(DATA EXTRACTS begins)
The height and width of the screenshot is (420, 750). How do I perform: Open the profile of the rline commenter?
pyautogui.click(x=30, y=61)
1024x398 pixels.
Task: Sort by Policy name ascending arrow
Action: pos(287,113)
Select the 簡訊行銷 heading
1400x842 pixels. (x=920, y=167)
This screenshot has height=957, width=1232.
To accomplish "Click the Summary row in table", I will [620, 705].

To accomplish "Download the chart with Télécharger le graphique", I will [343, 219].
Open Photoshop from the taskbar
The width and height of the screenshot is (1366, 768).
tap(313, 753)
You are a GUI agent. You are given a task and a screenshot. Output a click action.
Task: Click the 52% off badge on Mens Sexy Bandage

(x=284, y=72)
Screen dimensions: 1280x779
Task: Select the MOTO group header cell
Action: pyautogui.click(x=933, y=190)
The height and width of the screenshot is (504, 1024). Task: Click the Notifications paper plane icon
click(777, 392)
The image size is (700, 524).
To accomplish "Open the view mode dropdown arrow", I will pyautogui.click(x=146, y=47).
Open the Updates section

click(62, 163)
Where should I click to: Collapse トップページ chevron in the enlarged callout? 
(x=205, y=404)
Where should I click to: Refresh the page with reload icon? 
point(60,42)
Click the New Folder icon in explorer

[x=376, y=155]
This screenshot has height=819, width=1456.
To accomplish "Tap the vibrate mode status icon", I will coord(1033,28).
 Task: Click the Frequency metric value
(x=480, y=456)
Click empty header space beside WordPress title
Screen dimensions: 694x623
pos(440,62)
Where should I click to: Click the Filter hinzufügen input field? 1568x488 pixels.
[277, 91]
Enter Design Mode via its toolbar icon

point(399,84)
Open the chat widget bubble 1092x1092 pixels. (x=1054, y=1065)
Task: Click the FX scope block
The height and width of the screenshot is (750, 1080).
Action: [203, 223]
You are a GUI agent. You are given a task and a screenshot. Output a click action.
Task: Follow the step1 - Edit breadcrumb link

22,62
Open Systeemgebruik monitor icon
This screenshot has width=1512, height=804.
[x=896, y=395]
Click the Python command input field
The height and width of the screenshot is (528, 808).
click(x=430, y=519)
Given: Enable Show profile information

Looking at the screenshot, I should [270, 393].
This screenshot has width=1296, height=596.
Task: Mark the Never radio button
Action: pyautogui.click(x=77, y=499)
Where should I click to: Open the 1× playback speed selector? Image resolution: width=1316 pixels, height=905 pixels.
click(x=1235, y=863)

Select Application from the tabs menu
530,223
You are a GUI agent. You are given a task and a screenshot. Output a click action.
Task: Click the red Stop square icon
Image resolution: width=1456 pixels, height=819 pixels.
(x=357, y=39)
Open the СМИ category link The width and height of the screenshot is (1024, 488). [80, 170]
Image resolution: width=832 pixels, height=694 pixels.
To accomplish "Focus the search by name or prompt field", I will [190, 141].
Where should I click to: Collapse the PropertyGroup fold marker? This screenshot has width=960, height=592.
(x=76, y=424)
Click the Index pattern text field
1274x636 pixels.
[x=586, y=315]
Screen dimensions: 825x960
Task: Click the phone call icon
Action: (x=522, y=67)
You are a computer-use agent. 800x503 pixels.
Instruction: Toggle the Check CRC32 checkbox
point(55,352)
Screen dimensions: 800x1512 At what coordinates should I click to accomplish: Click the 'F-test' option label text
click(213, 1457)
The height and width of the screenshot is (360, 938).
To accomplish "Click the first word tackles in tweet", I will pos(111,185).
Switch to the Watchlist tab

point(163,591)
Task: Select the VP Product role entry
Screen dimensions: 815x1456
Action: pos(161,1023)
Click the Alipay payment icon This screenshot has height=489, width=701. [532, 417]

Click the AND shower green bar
(DATA EXTRACTS ends)
▸ EXERCISE: Please return only the lines above, starting at the line that has "Image resolution: width=832" and ending at the line that has "You are a computer-use agent. 800x503 pixels.", keeping both and leaving each one unchanged.

▸ SOLUTION FOR THIS TASK:
Image resolution: width=832 pixels, height=694 pixels.
To accomplish "Focus the search by name or prompt field", I will [190, 141].
Where should I click to: Collapse the PropertyGroup fold marker? This screenshot has width=960, height=592.
(x=76, y=424)
Click the Index pattern text field
1274x636 pixels.
[x=586, y=315]
Screen dimensions: 825x960
Task: Click the phone call icon
Action: (x=522, y=67)
You are a computer-use agent. 800x503 pixels.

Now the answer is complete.